Books I read in 2024
This is my sixth annual books round-up, and unfortunately it's also the third consecutive decline in the number of books read. It's been a busy year - Yee Aun and I got married and hosted a few singles mixers (let me know if you want to join a future one!), I got Lasik, we traveled a bit and spent good time with good people, and professional, I grinded with the Anjuna to launch our new product Anjuna Northstar. All worthwhile, and yet I'm still hoping to reverse the trend in 2025 and make more time to read good books.
A couple personal highlights from the list below -
Who Killed Jerusalem? was certainly one of the books of all time, but it was also promoted by a great puzzle hunt (archive). Our team of puzzle friends very narrowly missed out on the cash prizes. I wholeheartedly endorse the practice of book promotion via puzzle hunt.
Pick, Click, Flick! is a (literal) textbook in interaction design written by Professor Brad A. Myers - it's worth the read, and I am proud to have made it to the acknowledgements section, having contributed a tiny bit of help by transcribing the guest lectures when I took his class at CMU. This one deserves a blog post of its own.
And Cyber for Builders by Ross Haleliuk is the book I wish I had read before joining a cybersecurity company. It's an excellent introduction into the business side of the cybersecurity industry and its unique challenges - worth reading for anyone early in cybersecurity or thinking about entering. Also check out his blog, Venture in Security, for more.
In 2024, I read 23 books.
In the list below, books marked with an exclamation mark (!)
are the ones I enjoyed especially.
- The Seven Moons of Maali Almeida - Shehan Karunatilaka
- Who Killed Jerusalem? - George Albert Brown
(!)
Flowers For Algernon - Daniel Keyes(!)
Monetizing Innovation - Madhavan Ramanujam and Georg Tacke(!)
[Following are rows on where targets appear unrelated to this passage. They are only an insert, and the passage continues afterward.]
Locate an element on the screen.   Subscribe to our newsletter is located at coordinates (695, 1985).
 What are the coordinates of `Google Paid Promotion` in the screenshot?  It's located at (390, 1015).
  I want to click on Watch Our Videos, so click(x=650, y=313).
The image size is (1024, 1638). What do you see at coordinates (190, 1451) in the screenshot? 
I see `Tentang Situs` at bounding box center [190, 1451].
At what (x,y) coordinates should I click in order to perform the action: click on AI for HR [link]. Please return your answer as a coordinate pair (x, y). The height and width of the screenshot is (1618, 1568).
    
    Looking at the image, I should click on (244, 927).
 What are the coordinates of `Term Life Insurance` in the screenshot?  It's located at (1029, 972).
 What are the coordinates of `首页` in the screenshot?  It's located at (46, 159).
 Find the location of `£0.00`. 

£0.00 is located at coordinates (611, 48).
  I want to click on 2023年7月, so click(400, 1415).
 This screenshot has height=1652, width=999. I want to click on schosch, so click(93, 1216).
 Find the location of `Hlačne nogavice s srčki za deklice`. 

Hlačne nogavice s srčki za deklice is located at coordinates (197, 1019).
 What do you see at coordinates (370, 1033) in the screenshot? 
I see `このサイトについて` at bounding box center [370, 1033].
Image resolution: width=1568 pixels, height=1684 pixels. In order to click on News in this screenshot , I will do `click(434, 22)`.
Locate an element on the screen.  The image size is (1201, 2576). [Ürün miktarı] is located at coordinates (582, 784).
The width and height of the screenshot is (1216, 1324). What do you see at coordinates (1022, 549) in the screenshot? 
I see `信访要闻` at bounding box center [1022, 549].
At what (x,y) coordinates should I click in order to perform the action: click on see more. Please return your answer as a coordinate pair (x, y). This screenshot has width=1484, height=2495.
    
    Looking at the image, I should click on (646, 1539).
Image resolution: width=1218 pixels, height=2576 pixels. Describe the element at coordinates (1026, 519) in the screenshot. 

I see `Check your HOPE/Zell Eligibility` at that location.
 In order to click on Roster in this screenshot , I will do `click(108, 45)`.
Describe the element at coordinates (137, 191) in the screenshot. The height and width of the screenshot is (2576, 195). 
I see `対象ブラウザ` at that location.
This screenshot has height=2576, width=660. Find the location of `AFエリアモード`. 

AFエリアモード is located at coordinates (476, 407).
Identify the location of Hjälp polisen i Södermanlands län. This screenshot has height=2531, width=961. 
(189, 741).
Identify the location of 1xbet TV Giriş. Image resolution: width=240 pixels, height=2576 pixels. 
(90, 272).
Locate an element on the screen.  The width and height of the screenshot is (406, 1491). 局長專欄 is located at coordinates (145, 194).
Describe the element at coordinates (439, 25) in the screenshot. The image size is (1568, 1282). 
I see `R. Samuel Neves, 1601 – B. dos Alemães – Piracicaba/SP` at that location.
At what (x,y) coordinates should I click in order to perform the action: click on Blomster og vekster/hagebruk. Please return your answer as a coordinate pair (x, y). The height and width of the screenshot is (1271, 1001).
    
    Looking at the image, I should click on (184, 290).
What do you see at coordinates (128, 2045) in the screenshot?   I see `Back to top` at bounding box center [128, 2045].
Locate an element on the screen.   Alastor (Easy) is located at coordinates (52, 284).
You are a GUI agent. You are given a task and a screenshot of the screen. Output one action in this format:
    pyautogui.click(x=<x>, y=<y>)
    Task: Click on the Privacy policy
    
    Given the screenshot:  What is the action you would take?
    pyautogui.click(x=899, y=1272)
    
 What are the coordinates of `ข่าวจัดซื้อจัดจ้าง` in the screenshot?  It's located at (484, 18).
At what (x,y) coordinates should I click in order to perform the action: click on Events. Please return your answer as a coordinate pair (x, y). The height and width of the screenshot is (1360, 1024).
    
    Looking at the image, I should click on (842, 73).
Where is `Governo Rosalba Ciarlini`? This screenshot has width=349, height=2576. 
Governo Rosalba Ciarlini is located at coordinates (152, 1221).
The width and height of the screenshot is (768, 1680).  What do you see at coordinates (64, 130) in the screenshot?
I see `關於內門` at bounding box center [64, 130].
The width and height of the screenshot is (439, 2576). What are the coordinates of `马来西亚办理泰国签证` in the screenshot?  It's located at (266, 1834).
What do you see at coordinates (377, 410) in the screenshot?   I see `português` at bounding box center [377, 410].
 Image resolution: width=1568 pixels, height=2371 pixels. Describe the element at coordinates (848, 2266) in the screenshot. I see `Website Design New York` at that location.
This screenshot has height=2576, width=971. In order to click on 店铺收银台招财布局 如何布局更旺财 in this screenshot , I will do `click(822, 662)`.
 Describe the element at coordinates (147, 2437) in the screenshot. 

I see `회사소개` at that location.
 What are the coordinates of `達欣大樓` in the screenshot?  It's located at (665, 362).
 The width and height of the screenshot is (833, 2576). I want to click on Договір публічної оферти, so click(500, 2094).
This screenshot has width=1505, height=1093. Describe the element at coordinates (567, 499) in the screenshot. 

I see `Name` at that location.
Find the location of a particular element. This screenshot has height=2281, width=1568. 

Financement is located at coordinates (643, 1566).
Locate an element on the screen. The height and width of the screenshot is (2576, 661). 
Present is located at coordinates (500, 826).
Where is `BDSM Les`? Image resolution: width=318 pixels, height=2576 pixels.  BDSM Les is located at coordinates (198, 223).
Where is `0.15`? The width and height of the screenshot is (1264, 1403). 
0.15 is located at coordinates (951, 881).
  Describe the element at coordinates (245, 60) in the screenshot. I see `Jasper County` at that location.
Cyber for Builders - Ross Haleliuk- There There - Tommy Orange
- Less - Andrew Sean Greer
- Thicker Than Water - Kerry Washington
- The Sorrows of Others - Ada Zhang
(!)
Babel - R.F. Kuang- Do Androids Dream Of Electric Sheep? - Philip K. Dick
- Study for Obedience - Sarah Bernstein
- Chain-gang All-stars - Nana Kwame Adjei-Brenyah
- The Memory Police - Yoko Ogawa
- The Fateful Adventures of the Good Soldier Svejk - Jaroslav Hašek
- Zero to One - Peter Thiel
- Everything I Never Told You - Celeste Ng
- Pick, Click, Flick! - Brad A. Myers
- Cat Pictures Please - Naomi Kritzer
- Same Bed Different Dreams - Ed Park
- The Kamogawa Food Detectives - Jesse Kirkwood
- The City & The City - China Miéville
- Power - Jeffrey Pfeffer
As always, thanks for the book recommendations. This includes Yee Aun, the SF Public Library, and the Commoncog community (well worth the subscription, by the way) - and probably more that I've forgotten.